Raw data:
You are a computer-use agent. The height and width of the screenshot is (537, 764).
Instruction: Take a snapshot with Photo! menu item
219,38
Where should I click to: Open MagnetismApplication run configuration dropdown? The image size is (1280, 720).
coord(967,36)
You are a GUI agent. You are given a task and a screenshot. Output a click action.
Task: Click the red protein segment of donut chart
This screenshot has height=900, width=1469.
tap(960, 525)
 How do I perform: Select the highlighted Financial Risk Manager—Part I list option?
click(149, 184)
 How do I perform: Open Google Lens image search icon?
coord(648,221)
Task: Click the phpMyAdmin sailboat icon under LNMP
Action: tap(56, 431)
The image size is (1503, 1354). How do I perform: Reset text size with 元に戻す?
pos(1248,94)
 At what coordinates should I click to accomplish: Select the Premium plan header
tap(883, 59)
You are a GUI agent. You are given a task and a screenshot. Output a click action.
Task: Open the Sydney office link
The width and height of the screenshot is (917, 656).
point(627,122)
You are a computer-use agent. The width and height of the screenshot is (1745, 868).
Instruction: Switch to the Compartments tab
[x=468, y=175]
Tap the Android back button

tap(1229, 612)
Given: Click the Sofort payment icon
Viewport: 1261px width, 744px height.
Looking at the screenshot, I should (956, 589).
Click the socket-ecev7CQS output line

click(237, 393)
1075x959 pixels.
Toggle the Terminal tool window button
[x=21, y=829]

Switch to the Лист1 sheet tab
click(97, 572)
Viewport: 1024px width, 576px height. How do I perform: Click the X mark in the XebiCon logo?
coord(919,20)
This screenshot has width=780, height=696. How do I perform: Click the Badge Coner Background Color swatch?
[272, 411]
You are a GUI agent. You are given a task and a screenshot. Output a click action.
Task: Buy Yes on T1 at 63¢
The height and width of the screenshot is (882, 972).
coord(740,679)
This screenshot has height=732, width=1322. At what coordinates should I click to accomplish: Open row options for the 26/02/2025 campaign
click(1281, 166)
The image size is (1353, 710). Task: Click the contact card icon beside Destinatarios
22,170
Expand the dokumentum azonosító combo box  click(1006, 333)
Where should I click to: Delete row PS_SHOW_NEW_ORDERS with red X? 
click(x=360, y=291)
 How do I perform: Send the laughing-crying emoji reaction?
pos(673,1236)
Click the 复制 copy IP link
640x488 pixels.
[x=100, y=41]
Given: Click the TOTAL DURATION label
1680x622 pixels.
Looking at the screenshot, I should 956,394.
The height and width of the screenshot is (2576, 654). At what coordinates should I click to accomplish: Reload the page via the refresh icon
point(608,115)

Assignment: Each entry above is to be copied out exactly as written.

Expected answer:
You are a computer-use agent. The height and width of the screenshot is (537, 764).
Instruction: Take a snapshot with Photo! menu item
219,38
Where should I click to: Open MagnetismApplication run configuration dropdown? The image size is (1280, 720).
coord(967,36)
You are a GUI agent. You are given a task and a screenshot. Output a click action.
Task: Click the red protein segment of donut chart
This screenshot has height=900, width=1469.
tap(960, 525)
 How do I perform: Select the highlighted Financial Risk Manager—Part I list option?
click(149, 184)
 How do I perform: Open Google Lens image search icon?
coord(648,221)
Task: Click the phpMyAdmin sailboat icon under LNMP
Action: tap(56, 431)
The image size is (1503, 1354). How do I perform: Reset text size with 元に戻す?
pos(1248,94)
 At what coordinates should I click to accomplish: Select the Premium plan header
tap(883, 59)
You are a GUI agent. You are given a task and a screenshot. Output a click action.
Task: Open the Sydney office link
The width and height of the screenshot is (917, 656).
point(627,122)
You are a computer-use agent. The width and height of the screenshot is (1745, 868).
Instruction: Switch to the Compartments tab
[x=468, y=175]
Tap the Android back button

tap(1229, 612)
Given: Click the Sofort payment icon
Viewport: 1261px width, 744px height.
Looking at the screenshot, I should (956, 589).
Click the socket-ecev7CQS output line

click(237, 393)
1075x959 pixels.
Toggle the Terminal tool window button
[x=21, y=829]

Switch to the Лист1 sheet tab
click(97, 572)
Viewport: 1024px width, 576px height. How do I perform: Click the X mark in the XebiCon logo?
coord(919,20)
This screenshot has width=780, height=696. How do I perform: Click the Badge Coner Background Color swatch?
[272, 411]
You are a GUI agent. You are given a task and a screenshot. Output a click action.
Task: Buy Yes on T1 at 63¢
The height and width of the screenshot is (882, 972).
coord(740,679)
This screenshot has height=732, width=1322. At what coordinates should I click to accomplish: Open row options for the 26/02/2025 campaign
click(1281, 166)
The image size is (1353, 710). Task: Click the contact card icon beside Destinatarios
22,170
Expand the dokumentum azonosító combo box  click(1006, 333)
Where should I click to: Delete row PS_SHOW_NEW_ORDERS with red X? 
click(x=360, y=291)
 How do I perform: Send the laughing-crying emoji reaction?
pos(673,1236)
Click the 复制 copy IP link
640x488 pixels.
[x=100, y=41]
Given: Click the TOTAL DURATION label
1680x622 pixels.
Looking at the screenshot, I should 956,394.
The height and width of the screenshot is (2576, 654). At what coordinates should I click to accomplish: Reload the page via the refresh icon
point(608,115)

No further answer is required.